→ WHAT THIS TASK INVOLVES
A verbatim copy of every record is required, and no pictures should be included.
>>
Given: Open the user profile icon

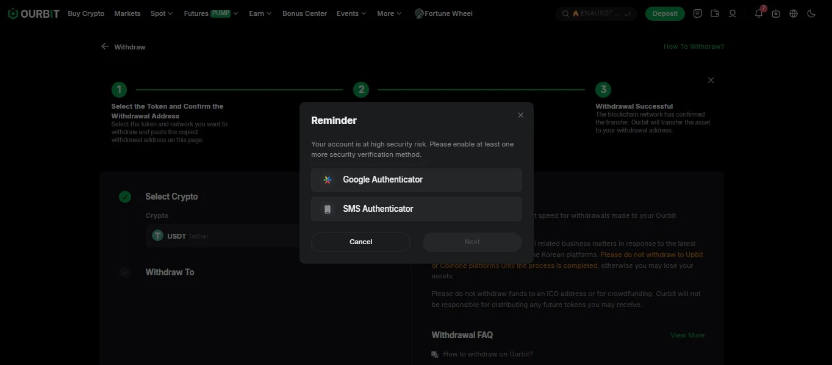Looking at the screenshot, I should (x=733, y=13).
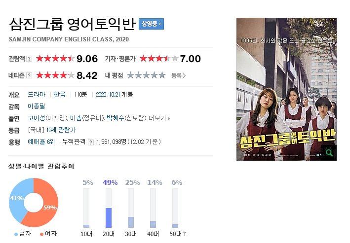Click the 20대 bar in age chart
Screen dimensions: 350x243
coord(109,208)
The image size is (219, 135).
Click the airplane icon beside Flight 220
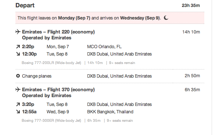[x=18, y=32]
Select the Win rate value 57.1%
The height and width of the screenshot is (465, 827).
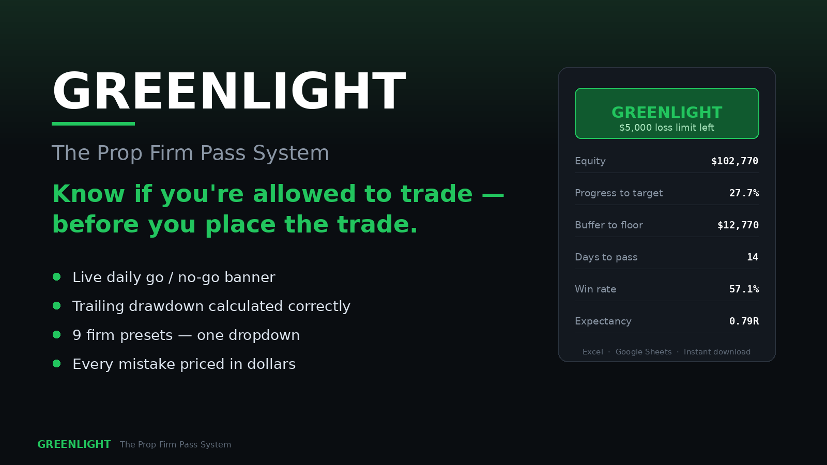(x=744, y=289)
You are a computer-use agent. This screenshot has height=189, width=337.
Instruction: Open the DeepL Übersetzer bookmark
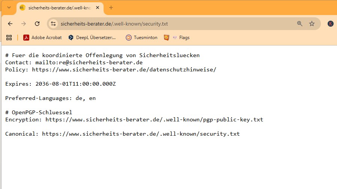(x=92, y=38)
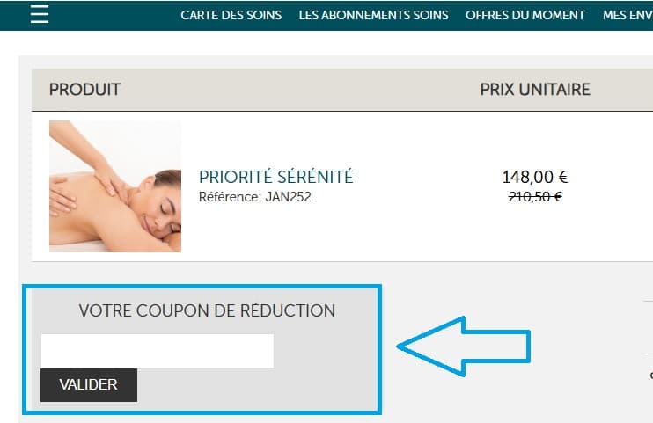Go to Les Abonnements Soins

coord(373,15)
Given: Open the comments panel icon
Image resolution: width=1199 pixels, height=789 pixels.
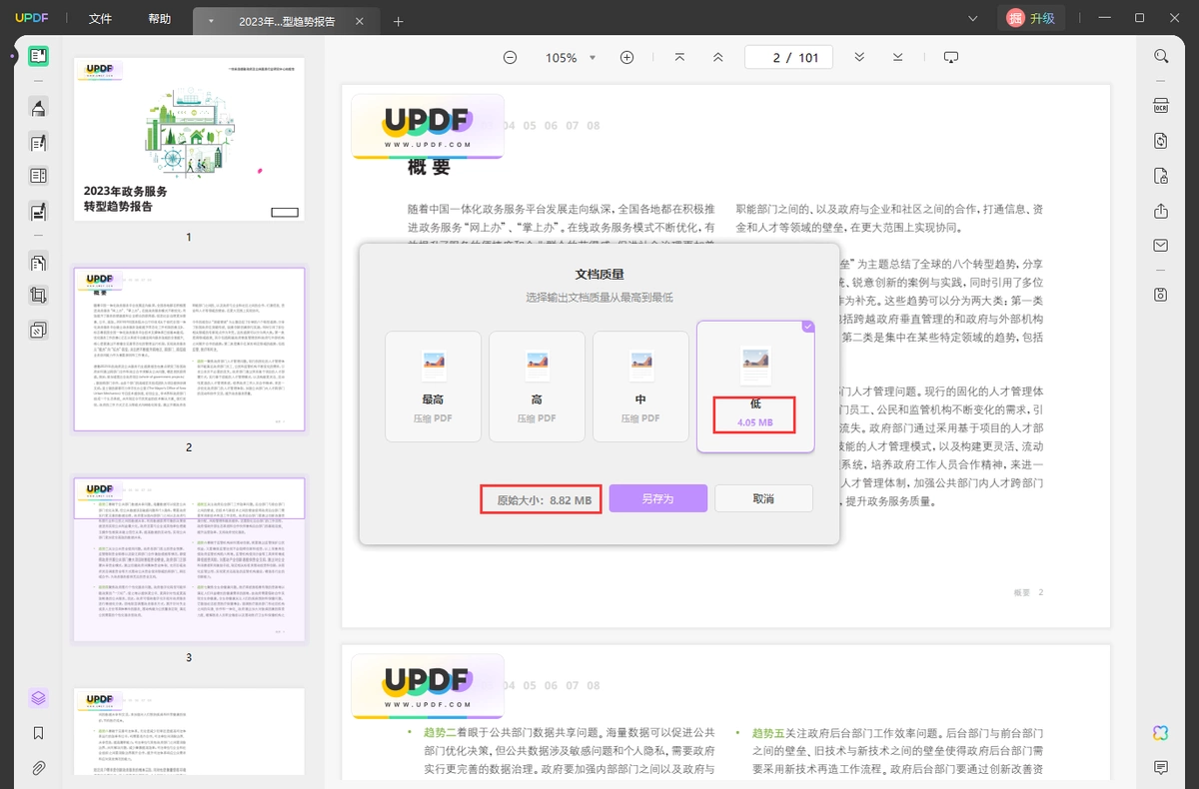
<<
→ ANSWER FOR THE TASK
Given: Open the user profile icon

Looking at the screenshot, I should (x=733, y=13).
Click the 20대 bar in age chart
Screen dimensions: 350x243
coord(109,208)
The image size is (219, 135).
Click the airplane icon beside Flight 220
[x=18, y=32]
Select the Win rate value 57.1%
The height and width of the screenshot is (465, 827).
(x=744, y=289)
You are a computer-use agent. This screenshot has height=189, width=337.
Instruction: Open the DeepL Übersetzer bookmark
(x=92, y=38)
Go to Les Abonnements Soins

coord(373,15)
Given: Open the comments panel icon
Image resolution: width=1199 pixels, height=789 pixels.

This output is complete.